Die Familie als Vorbild zum Engagement

Interview mit Parvin Hemmecke-Otte im Rahmen des Projektes „Gut integriert“ zu ihrem ehrenamtlichen Engagement

Im Rahmen des Projekts „Gut integriert durch ein Ehrenamt“ hat die Freiwilligenagentur Jugend-Soziales-Sport e.V. Interviews mit Teilnehmer*innen geführt. Das Projekt verfolgt das Ziel, Menschen mit Fluchthintergrund in ein Ehrenamt zu vermitteln. Parvin Hemmecke-Otte ist schon vielen ehrenamtlichen Tätigkeiten nachgegangen. Unter anderem auch bei der Freiwilligenagentur. Im Jahr 2019 hat Sie gemeinsam mit der Familie Kiani einen iranischen Abend gestaltet. Ella Bellersen, Mitarbeiterin der Freiwilligenagentur, hat sie zu ihrem Werdegang und ihren Erfahrungen im Ehrenamt befragt. 
Das Interview wurde im Februar 2020 vor der Corona-Krise geführt.

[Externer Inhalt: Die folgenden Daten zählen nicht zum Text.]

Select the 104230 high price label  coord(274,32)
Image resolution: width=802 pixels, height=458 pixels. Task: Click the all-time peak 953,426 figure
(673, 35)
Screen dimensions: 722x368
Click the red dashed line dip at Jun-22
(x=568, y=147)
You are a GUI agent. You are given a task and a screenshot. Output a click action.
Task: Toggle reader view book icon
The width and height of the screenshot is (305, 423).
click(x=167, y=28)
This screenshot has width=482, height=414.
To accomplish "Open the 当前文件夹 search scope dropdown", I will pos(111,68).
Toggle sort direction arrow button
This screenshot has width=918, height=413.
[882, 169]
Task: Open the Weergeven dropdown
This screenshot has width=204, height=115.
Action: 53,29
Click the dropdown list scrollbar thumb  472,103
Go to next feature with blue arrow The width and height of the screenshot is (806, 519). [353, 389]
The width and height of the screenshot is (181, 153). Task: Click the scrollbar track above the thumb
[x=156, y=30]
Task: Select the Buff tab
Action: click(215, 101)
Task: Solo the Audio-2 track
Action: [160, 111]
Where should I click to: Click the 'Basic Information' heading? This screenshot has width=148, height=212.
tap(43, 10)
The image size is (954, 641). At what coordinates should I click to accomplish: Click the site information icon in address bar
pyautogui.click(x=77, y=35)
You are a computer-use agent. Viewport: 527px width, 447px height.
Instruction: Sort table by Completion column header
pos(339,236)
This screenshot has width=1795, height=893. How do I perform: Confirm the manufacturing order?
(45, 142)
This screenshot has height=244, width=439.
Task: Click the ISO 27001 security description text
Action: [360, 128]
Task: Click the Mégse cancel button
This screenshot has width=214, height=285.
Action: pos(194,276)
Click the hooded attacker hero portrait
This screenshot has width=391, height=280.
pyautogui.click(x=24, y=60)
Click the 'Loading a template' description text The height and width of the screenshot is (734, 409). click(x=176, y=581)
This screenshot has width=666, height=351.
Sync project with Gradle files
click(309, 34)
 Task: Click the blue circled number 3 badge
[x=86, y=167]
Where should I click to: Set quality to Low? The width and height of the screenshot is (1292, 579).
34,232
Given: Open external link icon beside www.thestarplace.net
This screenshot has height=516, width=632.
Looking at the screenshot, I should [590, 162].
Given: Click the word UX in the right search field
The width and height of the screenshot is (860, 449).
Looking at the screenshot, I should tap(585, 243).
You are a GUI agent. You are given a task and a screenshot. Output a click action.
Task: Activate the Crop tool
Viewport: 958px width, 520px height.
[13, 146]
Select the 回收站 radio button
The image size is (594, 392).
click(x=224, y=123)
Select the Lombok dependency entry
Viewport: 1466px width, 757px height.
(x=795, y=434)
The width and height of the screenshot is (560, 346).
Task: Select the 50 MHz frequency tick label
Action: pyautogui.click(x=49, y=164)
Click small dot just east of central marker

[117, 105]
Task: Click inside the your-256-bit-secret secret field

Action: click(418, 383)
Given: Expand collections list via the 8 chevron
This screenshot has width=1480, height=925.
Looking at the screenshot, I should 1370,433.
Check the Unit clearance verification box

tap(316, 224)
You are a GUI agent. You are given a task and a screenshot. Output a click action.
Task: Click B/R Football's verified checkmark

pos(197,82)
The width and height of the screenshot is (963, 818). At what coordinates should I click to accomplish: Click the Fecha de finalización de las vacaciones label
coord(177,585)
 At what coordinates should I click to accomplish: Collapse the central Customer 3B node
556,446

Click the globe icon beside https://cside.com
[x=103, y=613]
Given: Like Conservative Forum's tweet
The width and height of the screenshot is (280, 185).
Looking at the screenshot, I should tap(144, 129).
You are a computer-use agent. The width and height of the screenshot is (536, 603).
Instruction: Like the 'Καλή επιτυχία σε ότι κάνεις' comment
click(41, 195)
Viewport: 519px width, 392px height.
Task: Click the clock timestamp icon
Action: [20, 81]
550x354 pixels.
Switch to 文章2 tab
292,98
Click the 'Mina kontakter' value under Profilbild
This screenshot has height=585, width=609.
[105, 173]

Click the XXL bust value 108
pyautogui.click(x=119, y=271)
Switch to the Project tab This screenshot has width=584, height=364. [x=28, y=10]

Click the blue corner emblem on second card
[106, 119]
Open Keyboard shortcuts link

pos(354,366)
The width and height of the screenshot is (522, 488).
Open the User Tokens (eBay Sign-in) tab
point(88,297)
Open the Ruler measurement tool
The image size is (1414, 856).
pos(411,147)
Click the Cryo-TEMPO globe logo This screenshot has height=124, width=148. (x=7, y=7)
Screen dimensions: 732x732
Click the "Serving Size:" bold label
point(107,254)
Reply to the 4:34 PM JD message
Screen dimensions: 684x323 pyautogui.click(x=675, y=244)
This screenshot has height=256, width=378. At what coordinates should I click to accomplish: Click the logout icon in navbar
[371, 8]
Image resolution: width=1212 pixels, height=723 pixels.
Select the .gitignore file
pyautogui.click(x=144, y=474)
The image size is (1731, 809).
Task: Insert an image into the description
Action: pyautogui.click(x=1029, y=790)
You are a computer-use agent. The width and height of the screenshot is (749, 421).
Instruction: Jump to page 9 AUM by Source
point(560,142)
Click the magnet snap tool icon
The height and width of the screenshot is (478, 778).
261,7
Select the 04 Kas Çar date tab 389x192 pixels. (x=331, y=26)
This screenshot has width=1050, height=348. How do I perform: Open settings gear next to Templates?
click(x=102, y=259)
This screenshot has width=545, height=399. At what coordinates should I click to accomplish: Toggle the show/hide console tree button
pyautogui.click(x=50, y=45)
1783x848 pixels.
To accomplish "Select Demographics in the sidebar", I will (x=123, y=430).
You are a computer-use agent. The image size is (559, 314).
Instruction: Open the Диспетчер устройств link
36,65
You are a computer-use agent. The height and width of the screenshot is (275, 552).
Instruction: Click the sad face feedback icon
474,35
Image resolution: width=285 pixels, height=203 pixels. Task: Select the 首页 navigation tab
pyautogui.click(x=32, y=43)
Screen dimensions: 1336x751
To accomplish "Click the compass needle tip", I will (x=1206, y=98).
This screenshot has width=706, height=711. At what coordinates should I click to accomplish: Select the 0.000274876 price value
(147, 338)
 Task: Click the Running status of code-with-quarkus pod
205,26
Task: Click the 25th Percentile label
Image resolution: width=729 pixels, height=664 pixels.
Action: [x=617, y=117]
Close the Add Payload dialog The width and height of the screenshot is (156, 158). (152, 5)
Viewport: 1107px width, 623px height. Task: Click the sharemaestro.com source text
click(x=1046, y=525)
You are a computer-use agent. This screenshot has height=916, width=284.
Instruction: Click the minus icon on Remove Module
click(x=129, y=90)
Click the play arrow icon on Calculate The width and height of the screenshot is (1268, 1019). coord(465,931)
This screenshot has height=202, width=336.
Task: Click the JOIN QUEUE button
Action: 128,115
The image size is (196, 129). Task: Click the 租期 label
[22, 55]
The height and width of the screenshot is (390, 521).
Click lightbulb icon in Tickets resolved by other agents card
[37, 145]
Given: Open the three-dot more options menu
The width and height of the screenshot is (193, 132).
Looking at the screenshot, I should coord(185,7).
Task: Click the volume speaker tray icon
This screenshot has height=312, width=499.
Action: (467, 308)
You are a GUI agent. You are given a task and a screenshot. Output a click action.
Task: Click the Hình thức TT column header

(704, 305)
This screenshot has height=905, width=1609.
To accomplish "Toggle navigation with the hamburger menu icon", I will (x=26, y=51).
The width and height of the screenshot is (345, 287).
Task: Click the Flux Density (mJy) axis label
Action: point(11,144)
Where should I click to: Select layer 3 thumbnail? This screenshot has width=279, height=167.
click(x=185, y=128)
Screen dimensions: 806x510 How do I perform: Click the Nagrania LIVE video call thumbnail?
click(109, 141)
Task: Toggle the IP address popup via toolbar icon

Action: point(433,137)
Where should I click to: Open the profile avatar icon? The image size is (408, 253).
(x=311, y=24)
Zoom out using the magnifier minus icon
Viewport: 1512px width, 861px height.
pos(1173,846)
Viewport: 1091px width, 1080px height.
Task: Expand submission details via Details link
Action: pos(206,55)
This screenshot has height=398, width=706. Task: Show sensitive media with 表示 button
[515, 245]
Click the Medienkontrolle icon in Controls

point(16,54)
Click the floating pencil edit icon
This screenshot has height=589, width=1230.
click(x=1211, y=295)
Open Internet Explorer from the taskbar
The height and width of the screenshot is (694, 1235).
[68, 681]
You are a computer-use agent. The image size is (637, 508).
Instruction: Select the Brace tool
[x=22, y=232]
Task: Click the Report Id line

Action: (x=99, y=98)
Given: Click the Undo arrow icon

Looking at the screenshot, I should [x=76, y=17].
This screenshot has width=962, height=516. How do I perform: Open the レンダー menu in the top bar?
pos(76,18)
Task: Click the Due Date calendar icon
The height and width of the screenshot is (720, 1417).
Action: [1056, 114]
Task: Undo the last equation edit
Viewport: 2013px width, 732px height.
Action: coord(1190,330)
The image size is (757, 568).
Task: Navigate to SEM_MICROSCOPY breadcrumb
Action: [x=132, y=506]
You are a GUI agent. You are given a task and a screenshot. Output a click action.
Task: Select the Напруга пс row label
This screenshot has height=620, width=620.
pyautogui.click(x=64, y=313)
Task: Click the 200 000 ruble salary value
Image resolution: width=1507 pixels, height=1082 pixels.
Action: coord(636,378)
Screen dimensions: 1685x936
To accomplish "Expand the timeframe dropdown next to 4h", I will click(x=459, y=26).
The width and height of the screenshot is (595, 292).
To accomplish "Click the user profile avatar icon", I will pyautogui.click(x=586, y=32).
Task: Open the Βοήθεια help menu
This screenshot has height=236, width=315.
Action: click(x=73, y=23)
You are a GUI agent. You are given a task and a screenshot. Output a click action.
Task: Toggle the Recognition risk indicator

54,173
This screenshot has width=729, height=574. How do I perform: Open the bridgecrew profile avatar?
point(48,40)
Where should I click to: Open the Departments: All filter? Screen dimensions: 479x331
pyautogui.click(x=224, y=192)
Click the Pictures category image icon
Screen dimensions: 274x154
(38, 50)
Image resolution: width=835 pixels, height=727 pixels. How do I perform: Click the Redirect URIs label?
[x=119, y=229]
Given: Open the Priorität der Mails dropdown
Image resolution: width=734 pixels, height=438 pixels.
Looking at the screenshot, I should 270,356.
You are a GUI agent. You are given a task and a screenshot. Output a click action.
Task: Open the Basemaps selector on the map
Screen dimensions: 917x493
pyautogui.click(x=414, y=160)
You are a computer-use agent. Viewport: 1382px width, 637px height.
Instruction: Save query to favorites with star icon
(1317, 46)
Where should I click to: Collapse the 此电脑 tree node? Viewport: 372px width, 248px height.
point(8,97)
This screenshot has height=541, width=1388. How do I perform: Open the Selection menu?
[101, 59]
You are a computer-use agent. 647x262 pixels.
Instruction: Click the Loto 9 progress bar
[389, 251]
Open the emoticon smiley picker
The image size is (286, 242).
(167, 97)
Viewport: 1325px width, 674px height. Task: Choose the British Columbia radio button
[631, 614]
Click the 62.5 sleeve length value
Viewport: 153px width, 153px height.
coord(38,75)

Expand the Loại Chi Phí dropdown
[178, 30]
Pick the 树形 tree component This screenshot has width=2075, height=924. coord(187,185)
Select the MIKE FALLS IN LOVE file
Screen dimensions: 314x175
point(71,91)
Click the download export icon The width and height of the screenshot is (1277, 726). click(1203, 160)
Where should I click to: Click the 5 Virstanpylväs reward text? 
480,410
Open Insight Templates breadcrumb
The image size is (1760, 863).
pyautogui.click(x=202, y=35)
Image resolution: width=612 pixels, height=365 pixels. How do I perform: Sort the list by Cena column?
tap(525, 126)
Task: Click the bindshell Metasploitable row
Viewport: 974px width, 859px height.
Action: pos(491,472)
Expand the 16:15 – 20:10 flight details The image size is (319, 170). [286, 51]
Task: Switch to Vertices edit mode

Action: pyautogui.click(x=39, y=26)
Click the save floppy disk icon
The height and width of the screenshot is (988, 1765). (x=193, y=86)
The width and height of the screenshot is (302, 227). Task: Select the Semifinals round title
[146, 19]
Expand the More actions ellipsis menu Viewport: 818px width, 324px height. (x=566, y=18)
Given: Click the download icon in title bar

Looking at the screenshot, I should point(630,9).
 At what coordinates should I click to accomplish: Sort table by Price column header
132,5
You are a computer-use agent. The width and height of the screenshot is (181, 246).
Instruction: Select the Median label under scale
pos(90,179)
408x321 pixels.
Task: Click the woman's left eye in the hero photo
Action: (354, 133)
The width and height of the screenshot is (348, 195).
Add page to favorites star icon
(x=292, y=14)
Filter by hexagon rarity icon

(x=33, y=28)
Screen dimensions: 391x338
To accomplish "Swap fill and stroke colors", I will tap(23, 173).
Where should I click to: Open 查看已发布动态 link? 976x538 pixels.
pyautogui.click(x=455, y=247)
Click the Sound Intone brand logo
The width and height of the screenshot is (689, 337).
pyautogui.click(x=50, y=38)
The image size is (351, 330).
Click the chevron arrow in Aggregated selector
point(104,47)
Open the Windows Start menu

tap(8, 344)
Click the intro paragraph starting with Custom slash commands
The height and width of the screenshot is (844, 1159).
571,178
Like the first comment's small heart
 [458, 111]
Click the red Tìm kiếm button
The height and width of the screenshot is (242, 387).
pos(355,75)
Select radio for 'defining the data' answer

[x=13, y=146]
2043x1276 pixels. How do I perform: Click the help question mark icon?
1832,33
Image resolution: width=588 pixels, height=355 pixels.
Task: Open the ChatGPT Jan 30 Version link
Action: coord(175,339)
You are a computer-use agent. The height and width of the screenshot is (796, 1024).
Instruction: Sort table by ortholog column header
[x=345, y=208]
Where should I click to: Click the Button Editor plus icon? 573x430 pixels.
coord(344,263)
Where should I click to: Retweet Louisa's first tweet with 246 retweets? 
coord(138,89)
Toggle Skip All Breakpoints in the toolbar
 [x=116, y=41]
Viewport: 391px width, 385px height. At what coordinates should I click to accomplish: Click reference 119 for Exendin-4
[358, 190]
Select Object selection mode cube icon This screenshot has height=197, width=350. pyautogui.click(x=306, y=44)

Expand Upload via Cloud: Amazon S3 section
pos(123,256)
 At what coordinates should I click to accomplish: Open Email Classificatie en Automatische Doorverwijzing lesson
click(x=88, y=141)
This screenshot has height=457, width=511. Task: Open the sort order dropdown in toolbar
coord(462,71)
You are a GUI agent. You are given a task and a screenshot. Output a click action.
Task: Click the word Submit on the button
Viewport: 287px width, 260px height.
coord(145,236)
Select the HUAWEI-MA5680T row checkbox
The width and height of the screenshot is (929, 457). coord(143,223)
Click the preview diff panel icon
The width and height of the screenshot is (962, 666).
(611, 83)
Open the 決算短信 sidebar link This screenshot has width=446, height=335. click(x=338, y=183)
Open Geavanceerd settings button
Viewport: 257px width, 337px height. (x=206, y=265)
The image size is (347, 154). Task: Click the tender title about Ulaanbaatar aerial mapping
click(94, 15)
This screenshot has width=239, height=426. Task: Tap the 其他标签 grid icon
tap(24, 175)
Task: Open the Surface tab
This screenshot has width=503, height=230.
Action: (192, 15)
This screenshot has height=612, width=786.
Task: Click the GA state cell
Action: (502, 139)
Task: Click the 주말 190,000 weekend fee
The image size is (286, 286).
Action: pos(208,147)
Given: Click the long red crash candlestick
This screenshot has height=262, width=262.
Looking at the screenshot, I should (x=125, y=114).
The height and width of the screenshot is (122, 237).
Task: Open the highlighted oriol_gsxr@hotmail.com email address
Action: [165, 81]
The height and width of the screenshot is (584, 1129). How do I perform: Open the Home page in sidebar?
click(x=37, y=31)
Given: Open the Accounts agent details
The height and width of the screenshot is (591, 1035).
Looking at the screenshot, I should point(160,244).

Parvin Hemmecke-Otte mit Ella Bellersen von der Freiwilligenagentur in Braunschweig beim Interview
Februar 2020: Ella Bellersen (links) interviewt Parvin Hemmecke-Otte


Würden Sie sich bitte kurz vorstellen? 

Ich heiße Parvin Hemmecke-Otte. Ich bin gebürtige Iranerin und lebe seit 1980 in Deutschland. Ich habe in Deutschland internationale Agrarwirtschaft studiert. Im Laufe des Studiums habe ich meinen Ehemann kennengelernt und bin deshalb in Braunschweig geblieben. Ursprünglich wollte ich nach meinem Studium wieder zurück in den Iran.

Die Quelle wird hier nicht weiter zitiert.